However, after the TTC meeting, Blinken emphasized that the differences could be resolved. They “never intended to put our European friends at a disadvantage,” said Blinken. But there will be no fundamental turnaround, he made clear. Blinken called the anti-inflation package “the most significant investment in the future. Ultimately, it benefits our planet.”

Margaret Vestager

The President of the Commission says that the EU economy still needs to learn how to strengthen itself.

(Photo: Bloomberg)

Vice-President of the EU Commission, Margrethe Vestager, said the TTC addressed “that there is a real concern at the European industrial base”. However, Europe must “also do its homework” to strengthen the domestic economy in the face of high energy prices and global challenges.

Europe is working on its own offensive

EU Commission President Ursula von der Leyen called for a major industrial policy offensive by the Europeans on Sunday, also as a reaction to the billions in packages from the Americans. The head of the Commission advocated relaxing European state aid law in order to enable more government investment in the energy transition.

The Trade and Technology Council was created in 2021 to allow Europeans and Americans to coordinate on trade, business and technology issues. For example, the US and the EU want to increase cooperation to study the impact of China’s global influence on medical devices. Cooperation in the field of artificial intelligence or quantum informatics is also planned. Both sides also want to finance digital infrastructure projects in developing countries.

According to some experts, the TTC, established in May 2021, falls short of expectations. “After a committed start, the TTC is now stuck,” experts from the German Society for Foreign Relations recently analyzed. The Ukraine war initially welded the EU and the USA together, also because of the joint sanctions against Russia. “Now the economic consequences of the war threaten to undermine transatlantic unity.”

[Assigned task 1]
Switch "energy prices" to "fuel costs" and write out the article on the Trade and Technology Council from "Margaret Vestager" to "and global challenges.", inclusive.
[Assigned task 2]
Answer these questions from the article on the Trade and Technology Council:
(a) In what month and year was the Trade and Technology Council established?
(b) Which law did Ursula von der Leyen advocate relaxing?
(c) According to Blinken, whom did the United States never intend to put at a disadvantage?
The records that come after this article on the Trade and Technology Council have no connection to it.

Stored data:

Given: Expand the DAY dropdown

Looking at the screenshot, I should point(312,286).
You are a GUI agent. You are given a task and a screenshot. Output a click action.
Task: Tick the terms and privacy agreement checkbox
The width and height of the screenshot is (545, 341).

[Output 1]
Margaret Vestager

The President of the Commission says that the EU economy still needs to learn how to strengthen itself.

(Photo: Bloomberg)

Vice-President of the EU Commission, Margrethe Vestager, said the TTC addressed “that there is a real concern at the European industrial base”. However, Europe must “also do its homework” to strengthen the domestic economy in the face of high fuel costs and global challenges.

[Output 2]
(a) May 2021
(b) European state aid law
(c) Its European friends